Inhibition of Thrombin-Activatable Fibrinolysis Inhibitor and Plasminogen Activator Inhibitor-1 Reduces Ischemic Brain Damage in Mice.

Stroke

From the Laboratory for Thrombosis Research, KU Leuven Campus Kulak Kortrijk, Belgium (F.D., N.V., H.D., K.V., S.F.D.M.); and Laboratory for Therapeutic and Diagnostic Antibodies, Department of Pharmaceutical and Pharmacological Sciences, KU Leuven, Belgium (T.W., M.P., A.G., P.J.D.).

Published: September 2016

Background And Purpose: Cerebral ischemia and reperfusion is associated with activation of the coagulation cascade and fibrin deposition in cerebral microvessels. Both thrombin-activatable fibrinolysis inhibitor (TAFI) and plasminogen activator inhibitor-1 (PAI-1) attenuate fibrinolysis and are therefore attractive targets for the treatment of ischemic stroke.

Methods: TAFI and PAI-1 were inhibited by monoclonal antibodies in a mouse model of transient middle cerebral artery occlusion. Twenty-four hours after stroke, mice were neurologically scored, cerebral thrombotic burden was assessed, and brain infarct sizes were calculated.

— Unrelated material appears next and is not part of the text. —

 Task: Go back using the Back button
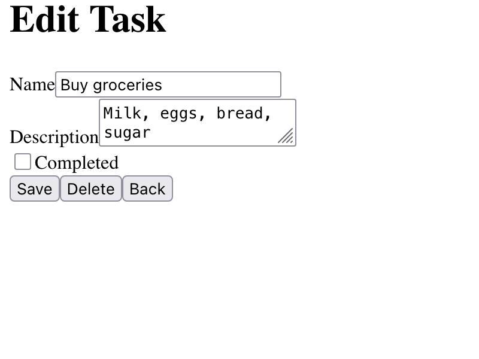click(x=147, y=189)
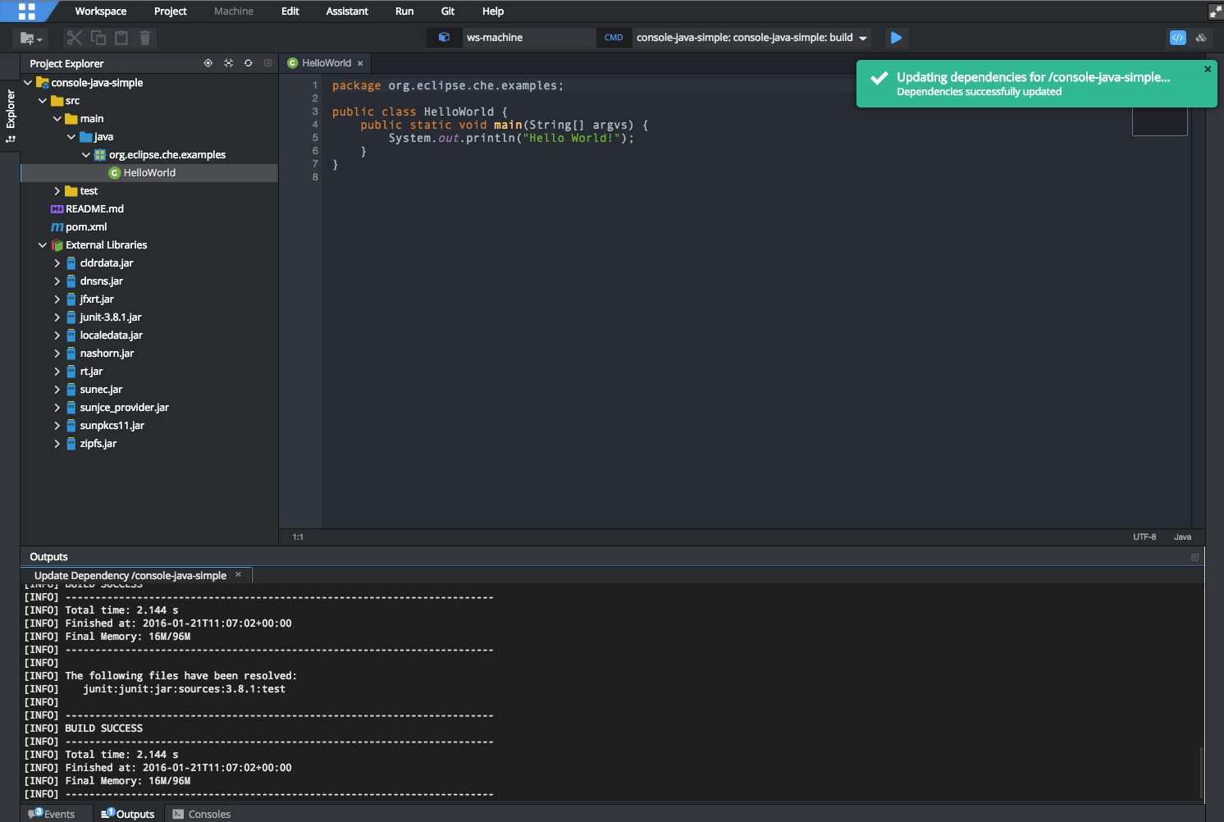Collapse the External Libraries node
This screenshot has width=1224, height=822.
[x=43, y=244]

Results: Inhibition of TAFI or PAI-1 significantly decreased cerebral infarct sizes by 50% 24 hours after stroke. This reduction in cerebral damage was associated with a significant decrease in fibrin(ogen) deposition in the ischemic brain. Concurrently, functional recovery of the animals was improved. Interestingly, combined targeting of TAFI and PAI-1 using low, and by themselves inactive, doses of antibodies improved cerebral blood flow and reduced cerebral fibrin(ogen) deposition and infarct sizes by 50%. When dual treatment was delayed to 1 hour after the start of reperfusion, it still reduced brain injury; however, this was not statistically significant.

Conclusions: Targeting of PAI-1 and TAFI is protective in an ischemic stroke model by attenuating fibrin(ogen) deposition, thereby improving reperfusion. Combined inhibition has a co-operative effect that could become useful in ischemic stroke therapy.